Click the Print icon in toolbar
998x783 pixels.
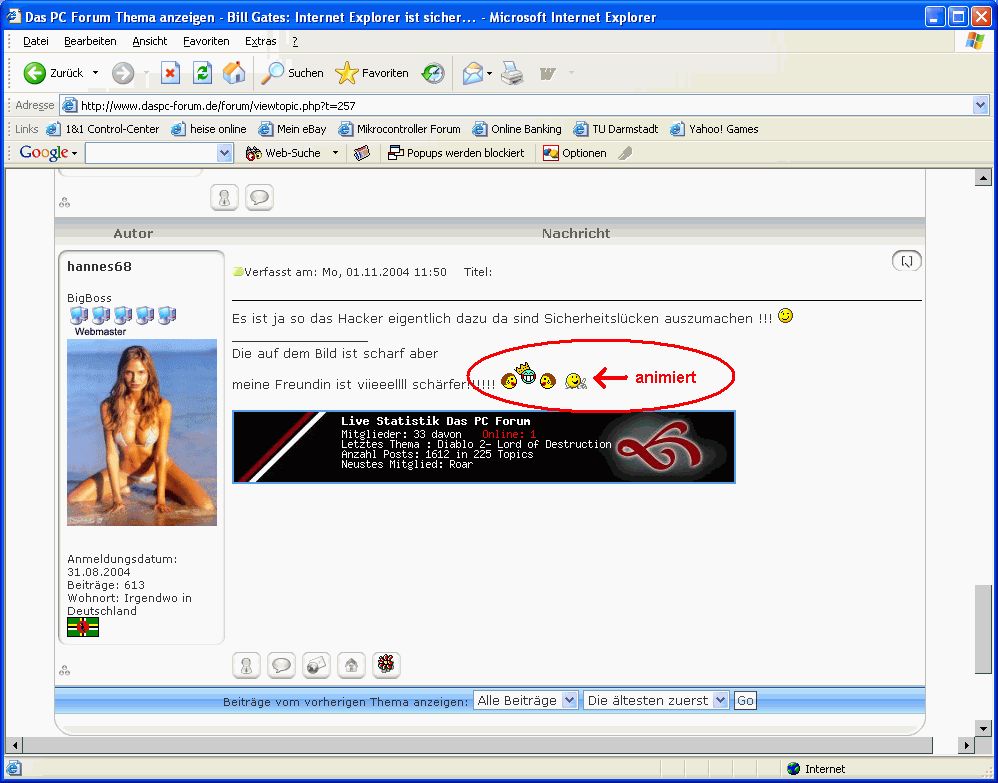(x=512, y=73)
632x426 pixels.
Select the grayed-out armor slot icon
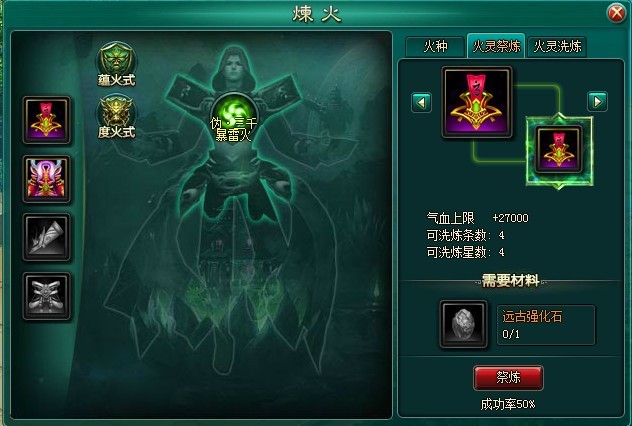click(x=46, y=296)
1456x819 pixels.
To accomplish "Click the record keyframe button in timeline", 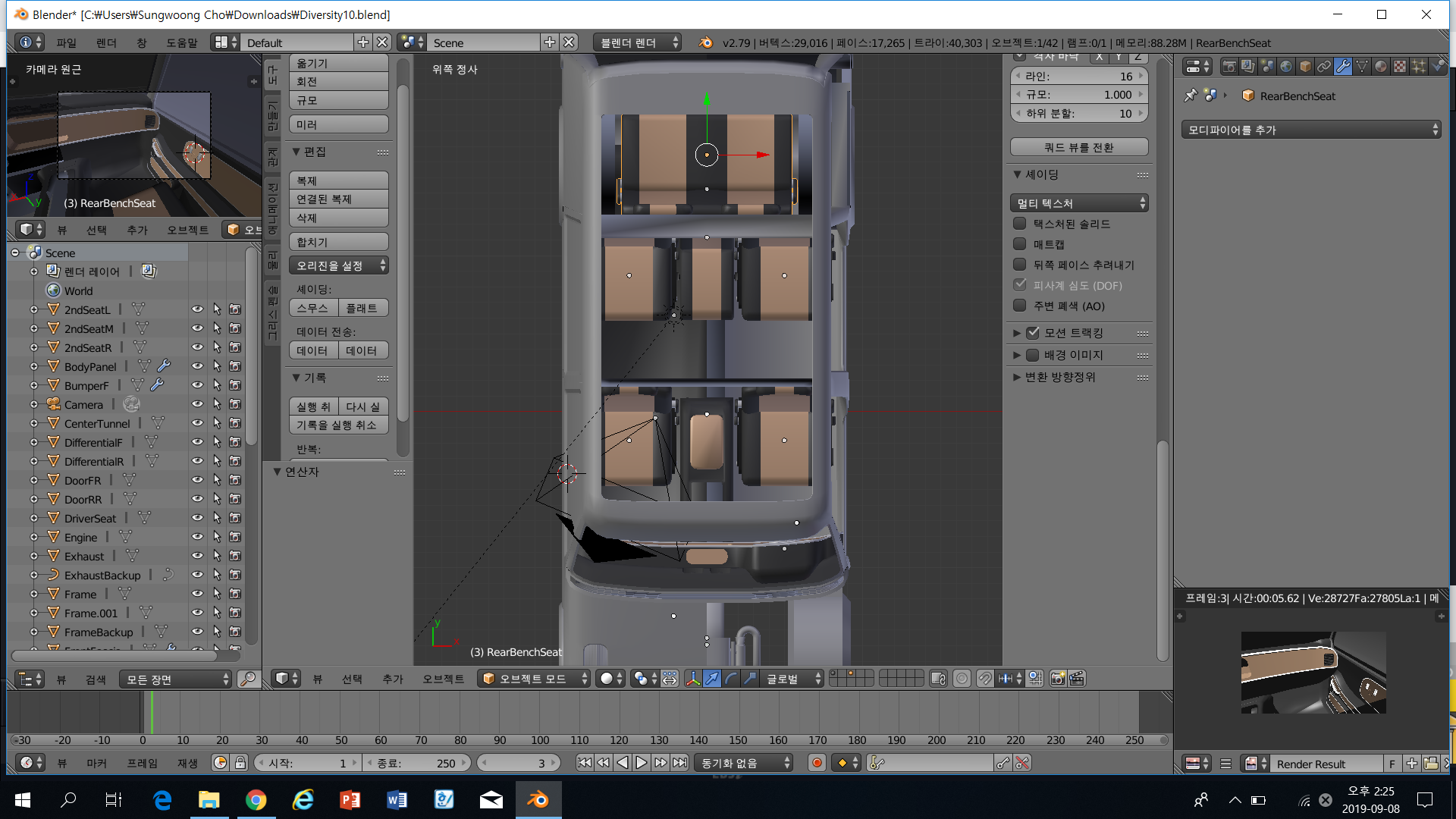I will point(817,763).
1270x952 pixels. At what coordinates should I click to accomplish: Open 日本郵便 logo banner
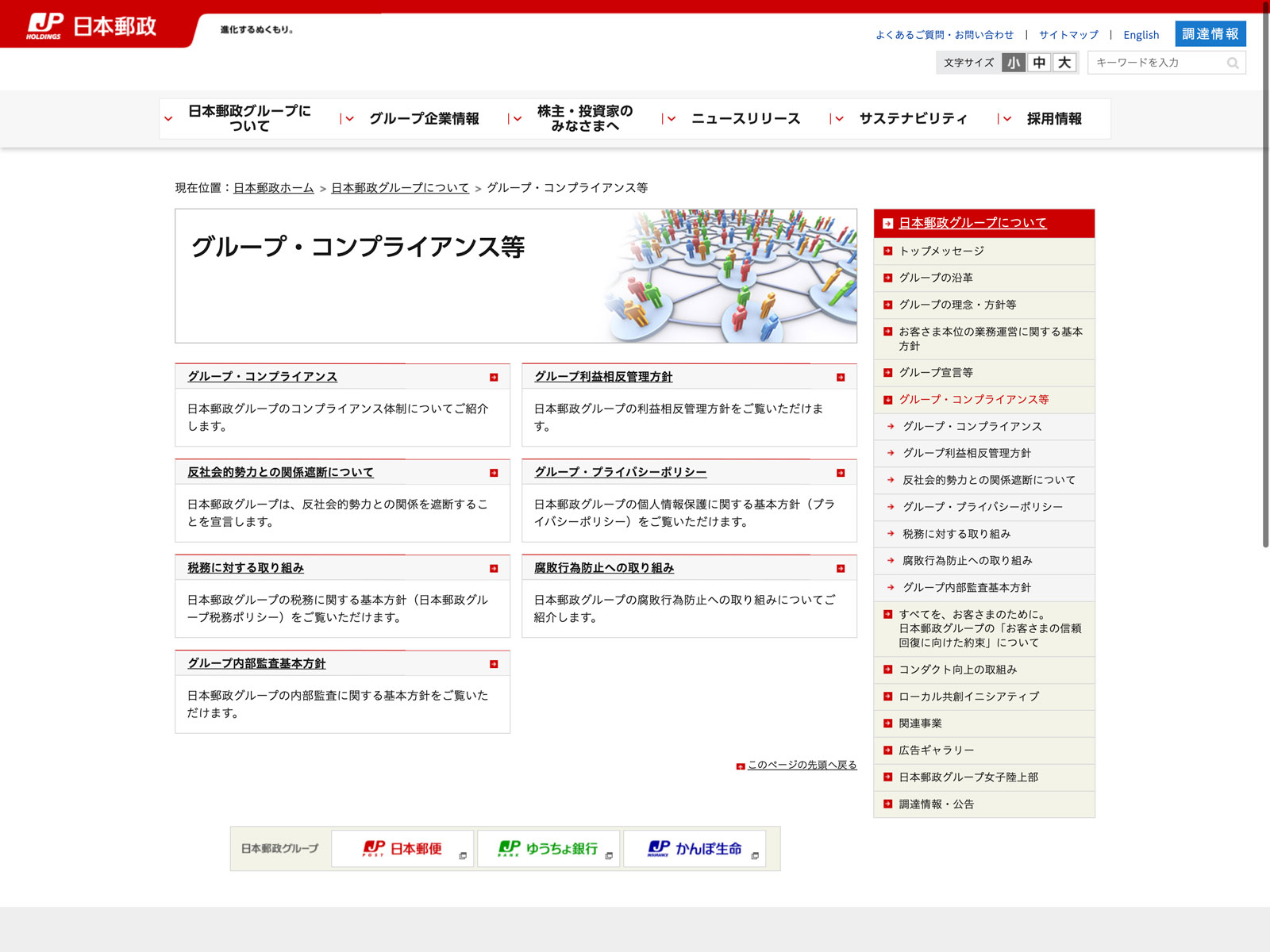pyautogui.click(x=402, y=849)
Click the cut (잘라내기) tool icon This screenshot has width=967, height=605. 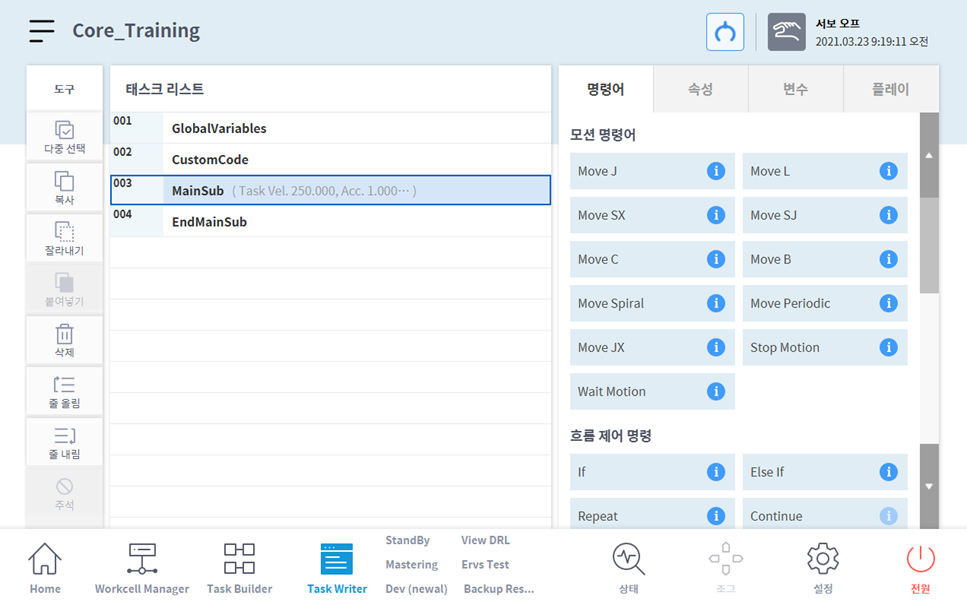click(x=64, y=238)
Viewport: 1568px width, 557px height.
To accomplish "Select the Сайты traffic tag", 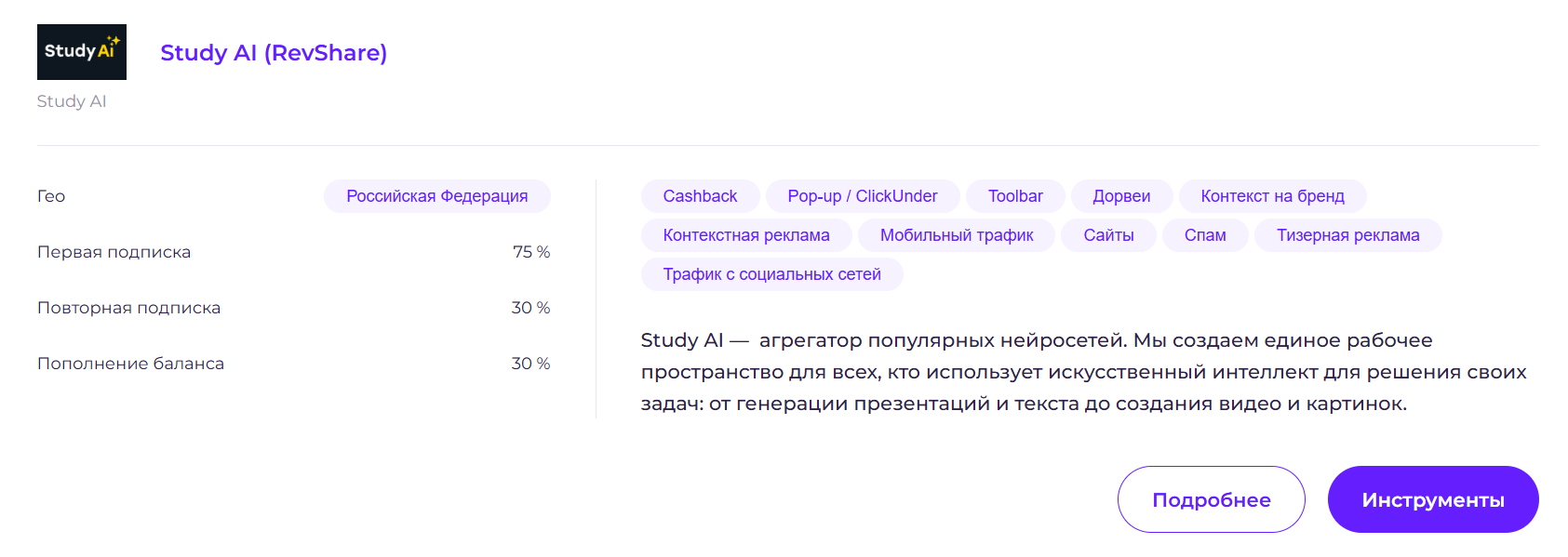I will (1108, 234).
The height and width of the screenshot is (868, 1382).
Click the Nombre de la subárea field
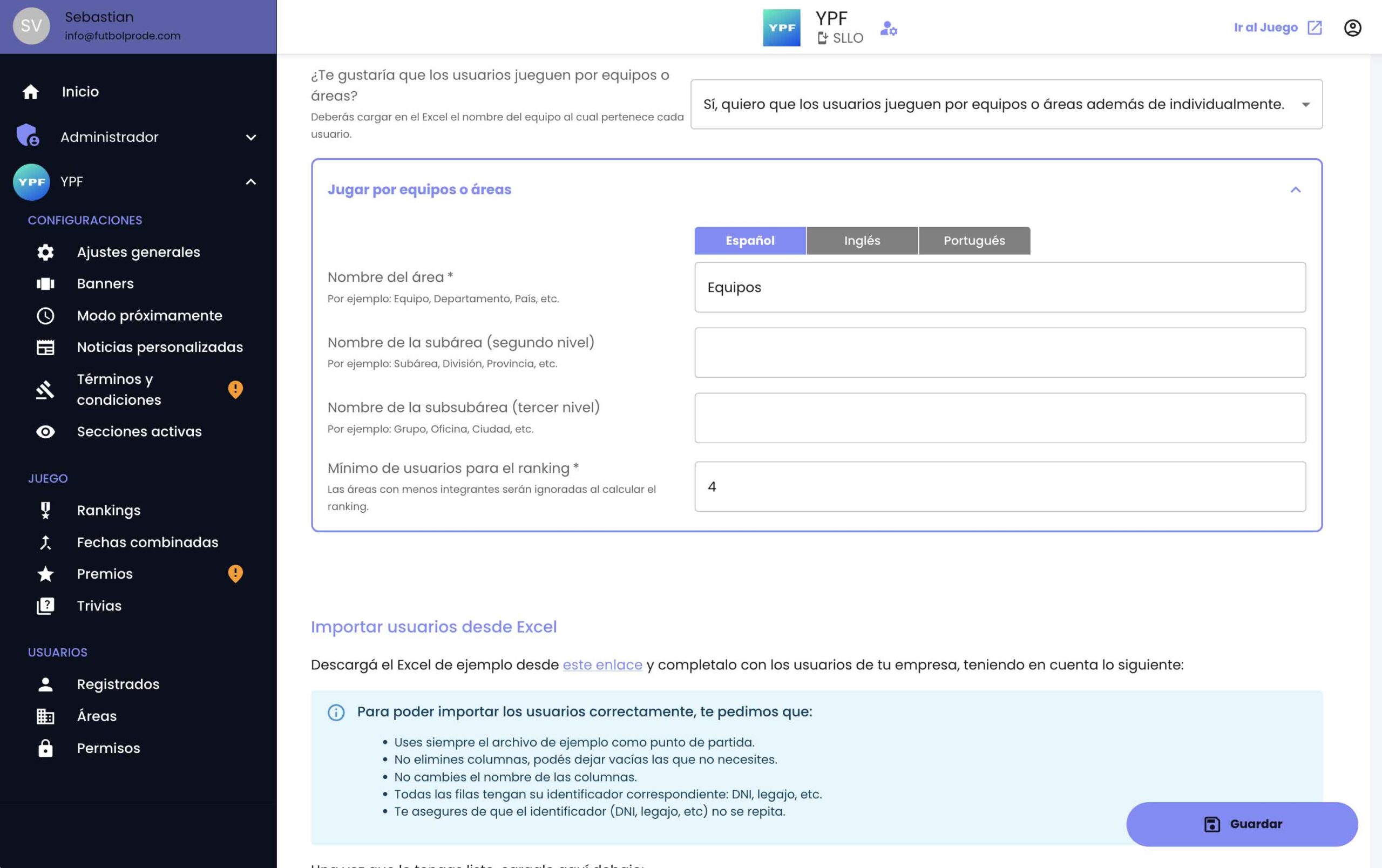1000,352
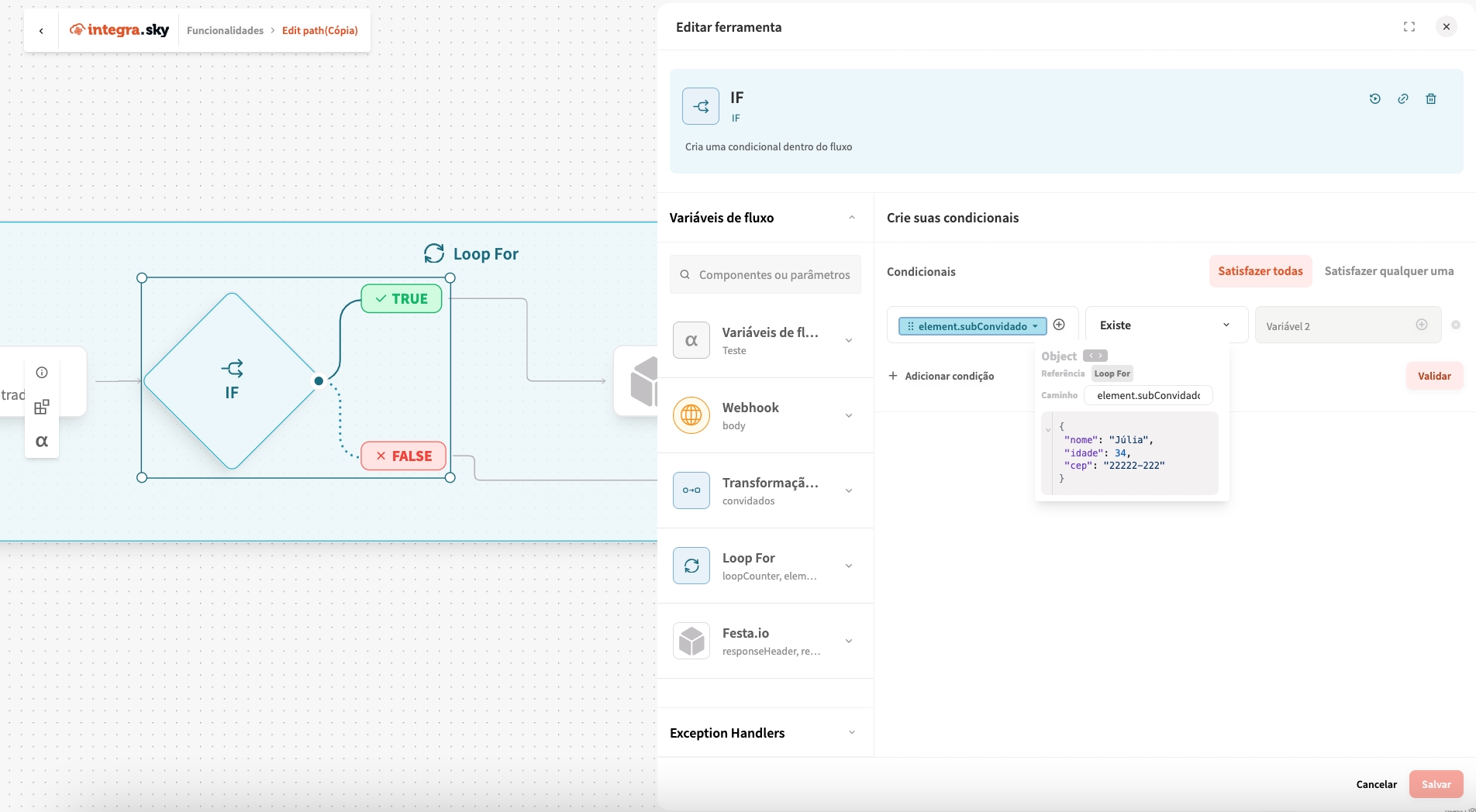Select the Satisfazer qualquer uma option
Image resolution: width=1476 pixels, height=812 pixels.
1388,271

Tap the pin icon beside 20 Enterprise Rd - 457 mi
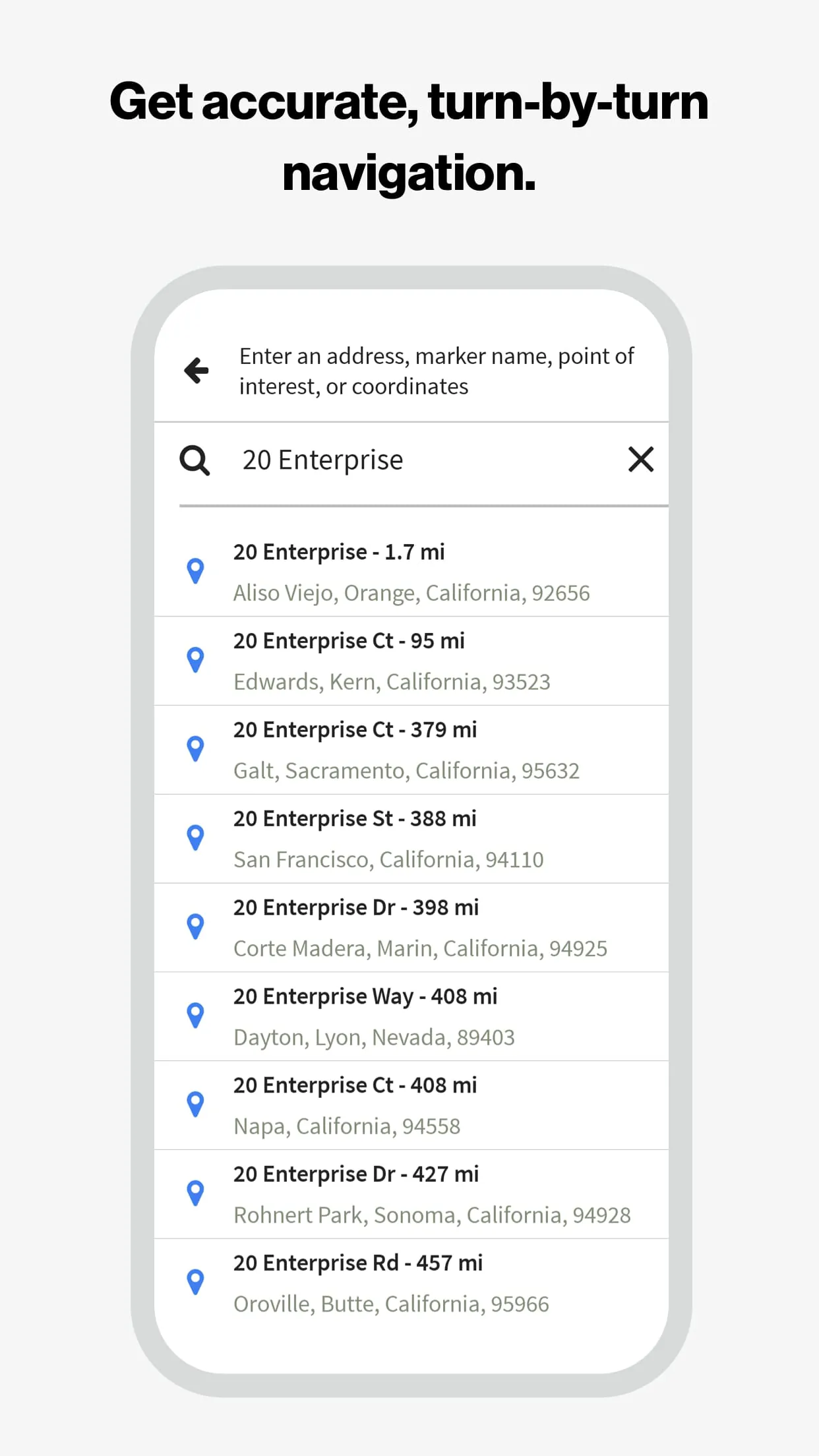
==================================================
TO BE DONE
Rewrite the data starting at the line containing "The height and" and ending at the last line of the data, with "pin icon" replaced by "map pin" and nothing else changed. Return only those lines, and leave the pictures out.

FINAL RESULT
The height and width of the screenshot is (868, 1382).
Click the Nombre de la subárea field
1000,352
Select the Satisfazer qualquer uma option
Image resolution: width=1476 pixels, height=812 pixels.
1388,271

Tap the map pin beside 20 Enterprise Rd - 457 mi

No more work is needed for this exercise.